MATERIAL FOR THIS TASK:
********************

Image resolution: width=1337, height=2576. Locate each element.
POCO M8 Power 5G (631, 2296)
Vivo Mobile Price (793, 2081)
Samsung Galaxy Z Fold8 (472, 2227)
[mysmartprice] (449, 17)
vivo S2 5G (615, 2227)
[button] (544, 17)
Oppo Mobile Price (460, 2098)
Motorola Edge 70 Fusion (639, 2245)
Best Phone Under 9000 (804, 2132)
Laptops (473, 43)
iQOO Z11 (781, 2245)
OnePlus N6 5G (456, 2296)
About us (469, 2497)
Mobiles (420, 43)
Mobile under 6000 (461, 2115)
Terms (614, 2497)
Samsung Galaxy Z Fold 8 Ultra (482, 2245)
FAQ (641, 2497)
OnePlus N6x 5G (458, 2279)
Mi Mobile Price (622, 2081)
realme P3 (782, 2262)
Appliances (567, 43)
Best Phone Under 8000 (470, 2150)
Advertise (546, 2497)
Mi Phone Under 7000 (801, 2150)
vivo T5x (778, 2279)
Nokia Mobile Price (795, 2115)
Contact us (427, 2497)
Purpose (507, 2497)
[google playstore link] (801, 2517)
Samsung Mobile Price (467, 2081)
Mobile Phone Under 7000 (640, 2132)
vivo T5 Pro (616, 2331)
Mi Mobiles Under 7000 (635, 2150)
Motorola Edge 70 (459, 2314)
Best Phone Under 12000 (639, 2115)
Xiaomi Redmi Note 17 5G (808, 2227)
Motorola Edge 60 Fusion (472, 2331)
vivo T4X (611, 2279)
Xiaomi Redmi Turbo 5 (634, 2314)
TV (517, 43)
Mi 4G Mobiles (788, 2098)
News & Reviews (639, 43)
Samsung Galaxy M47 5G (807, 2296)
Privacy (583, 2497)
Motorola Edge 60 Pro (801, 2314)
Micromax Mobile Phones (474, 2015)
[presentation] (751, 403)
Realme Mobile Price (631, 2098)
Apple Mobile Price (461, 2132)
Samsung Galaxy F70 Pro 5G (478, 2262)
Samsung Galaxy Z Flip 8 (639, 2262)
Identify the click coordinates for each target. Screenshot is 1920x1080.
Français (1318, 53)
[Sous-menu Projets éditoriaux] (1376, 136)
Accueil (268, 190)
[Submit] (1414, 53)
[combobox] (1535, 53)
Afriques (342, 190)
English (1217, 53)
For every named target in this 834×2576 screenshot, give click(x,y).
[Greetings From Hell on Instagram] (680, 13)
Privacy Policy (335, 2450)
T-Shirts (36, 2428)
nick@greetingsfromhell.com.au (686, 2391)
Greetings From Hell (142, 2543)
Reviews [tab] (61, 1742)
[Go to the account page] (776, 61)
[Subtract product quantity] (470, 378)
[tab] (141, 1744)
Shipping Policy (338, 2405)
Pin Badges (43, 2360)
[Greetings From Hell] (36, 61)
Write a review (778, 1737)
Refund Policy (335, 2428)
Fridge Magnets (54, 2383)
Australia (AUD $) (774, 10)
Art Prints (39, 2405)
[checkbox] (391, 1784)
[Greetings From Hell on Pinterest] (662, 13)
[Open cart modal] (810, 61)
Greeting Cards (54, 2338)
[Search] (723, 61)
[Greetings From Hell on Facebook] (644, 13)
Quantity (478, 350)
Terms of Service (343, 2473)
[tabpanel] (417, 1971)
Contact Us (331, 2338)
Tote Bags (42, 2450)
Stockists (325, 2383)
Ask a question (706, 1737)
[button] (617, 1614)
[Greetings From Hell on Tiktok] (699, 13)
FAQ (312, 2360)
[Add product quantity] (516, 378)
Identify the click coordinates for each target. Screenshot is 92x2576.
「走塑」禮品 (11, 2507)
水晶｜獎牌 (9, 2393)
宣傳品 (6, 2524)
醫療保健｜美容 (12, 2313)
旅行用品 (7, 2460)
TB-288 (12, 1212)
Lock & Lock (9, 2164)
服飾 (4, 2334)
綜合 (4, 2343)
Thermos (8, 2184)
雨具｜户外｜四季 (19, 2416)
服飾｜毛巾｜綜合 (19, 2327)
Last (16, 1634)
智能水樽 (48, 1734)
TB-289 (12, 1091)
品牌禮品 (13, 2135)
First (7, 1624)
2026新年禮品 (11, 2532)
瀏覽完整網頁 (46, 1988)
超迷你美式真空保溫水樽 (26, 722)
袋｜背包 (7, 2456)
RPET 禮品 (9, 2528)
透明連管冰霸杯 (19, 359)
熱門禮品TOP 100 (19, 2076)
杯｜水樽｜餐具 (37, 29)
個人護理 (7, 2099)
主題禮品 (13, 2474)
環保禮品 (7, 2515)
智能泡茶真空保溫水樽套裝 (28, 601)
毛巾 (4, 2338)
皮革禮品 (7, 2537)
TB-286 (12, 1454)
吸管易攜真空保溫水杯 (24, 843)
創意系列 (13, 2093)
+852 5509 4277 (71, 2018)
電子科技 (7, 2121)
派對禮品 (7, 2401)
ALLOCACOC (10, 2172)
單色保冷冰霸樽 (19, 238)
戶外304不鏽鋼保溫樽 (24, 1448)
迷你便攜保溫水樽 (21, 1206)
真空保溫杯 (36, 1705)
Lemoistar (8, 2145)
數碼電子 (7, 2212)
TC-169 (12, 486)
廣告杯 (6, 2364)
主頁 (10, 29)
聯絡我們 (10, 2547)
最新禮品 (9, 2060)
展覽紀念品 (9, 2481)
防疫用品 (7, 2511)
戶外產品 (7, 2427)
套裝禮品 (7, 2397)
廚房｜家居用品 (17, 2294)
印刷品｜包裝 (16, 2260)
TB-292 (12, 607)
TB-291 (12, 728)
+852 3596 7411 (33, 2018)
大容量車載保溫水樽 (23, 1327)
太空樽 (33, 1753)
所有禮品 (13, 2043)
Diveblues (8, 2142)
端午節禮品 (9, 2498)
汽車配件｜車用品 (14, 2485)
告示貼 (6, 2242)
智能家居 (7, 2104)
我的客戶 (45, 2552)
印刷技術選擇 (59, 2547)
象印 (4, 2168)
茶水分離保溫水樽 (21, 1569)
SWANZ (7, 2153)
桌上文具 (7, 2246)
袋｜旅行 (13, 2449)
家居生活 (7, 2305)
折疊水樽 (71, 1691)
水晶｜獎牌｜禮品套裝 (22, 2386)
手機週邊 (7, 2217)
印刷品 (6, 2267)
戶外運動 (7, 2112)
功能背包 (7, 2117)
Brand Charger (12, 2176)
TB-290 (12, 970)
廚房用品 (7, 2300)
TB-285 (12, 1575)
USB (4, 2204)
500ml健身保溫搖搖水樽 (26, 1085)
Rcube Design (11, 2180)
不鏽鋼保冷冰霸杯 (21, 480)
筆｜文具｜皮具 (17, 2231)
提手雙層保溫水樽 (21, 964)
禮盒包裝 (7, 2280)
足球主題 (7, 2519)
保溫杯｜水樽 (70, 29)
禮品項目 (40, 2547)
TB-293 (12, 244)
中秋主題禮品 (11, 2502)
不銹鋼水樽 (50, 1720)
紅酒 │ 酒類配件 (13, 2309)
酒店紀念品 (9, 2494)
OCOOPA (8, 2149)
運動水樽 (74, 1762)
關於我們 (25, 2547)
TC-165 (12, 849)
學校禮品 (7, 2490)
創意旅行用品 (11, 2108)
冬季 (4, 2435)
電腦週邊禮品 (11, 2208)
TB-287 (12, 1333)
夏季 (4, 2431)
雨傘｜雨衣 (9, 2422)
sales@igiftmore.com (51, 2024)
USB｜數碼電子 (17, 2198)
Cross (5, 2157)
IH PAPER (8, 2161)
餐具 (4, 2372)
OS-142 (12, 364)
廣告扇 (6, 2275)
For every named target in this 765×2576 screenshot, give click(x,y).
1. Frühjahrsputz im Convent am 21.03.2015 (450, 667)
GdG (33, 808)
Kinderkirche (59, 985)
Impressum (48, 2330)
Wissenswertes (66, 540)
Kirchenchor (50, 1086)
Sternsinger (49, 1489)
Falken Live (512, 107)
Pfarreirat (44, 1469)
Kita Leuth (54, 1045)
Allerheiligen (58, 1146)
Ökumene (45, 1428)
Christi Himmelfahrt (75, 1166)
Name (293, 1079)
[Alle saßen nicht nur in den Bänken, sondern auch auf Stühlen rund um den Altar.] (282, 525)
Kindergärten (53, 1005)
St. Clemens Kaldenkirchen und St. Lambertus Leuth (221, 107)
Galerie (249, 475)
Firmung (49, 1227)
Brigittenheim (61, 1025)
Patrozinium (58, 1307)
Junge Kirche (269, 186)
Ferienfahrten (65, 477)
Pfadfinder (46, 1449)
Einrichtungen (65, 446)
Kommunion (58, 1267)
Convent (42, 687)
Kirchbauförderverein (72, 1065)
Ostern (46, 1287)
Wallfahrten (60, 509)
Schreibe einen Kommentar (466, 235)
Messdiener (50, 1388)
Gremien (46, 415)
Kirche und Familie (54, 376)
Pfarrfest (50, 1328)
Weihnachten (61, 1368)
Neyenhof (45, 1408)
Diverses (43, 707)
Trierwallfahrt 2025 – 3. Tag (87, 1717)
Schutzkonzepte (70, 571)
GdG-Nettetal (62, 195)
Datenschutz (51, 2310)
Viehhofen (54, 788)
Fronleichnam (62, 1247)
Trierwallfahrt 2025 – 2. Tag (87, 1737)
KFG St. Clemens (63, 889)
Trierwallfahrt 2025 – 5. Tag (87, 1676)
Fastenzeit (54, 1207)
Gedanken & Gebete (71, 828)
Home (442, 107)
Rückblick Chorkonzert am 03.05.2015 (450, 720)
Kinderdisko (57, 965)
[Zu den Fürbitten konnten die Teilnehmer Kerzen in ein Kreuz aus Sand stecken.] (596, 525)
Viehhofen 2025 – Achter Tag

********************

WORK ITEM:
Starting at the line with "[button] (544, 17)" and ending at the line with "FAQ (641, 2497)", print each line of the listing above exactly, with no other lines.

THE ANSWER:
[button] (544, 17)
Oppo Mobile Price (460, 2098)
Motorola Edge 70 Fusion (639, 2245)
Best Phone Under 9000 (804, 2132)
Laptops (473, 43)
iQOO Z11 (781, 2245)
OnePlus N6 5G (456, 2296)
About us (469, 2497)
Mobiles (420, 43)
Mobile under 6000 (461, 2115)
Terms (614, 2497)
Samsung Galaxy Z Fold 8 Ultra (482, 2245)
FAQ (641, 2497)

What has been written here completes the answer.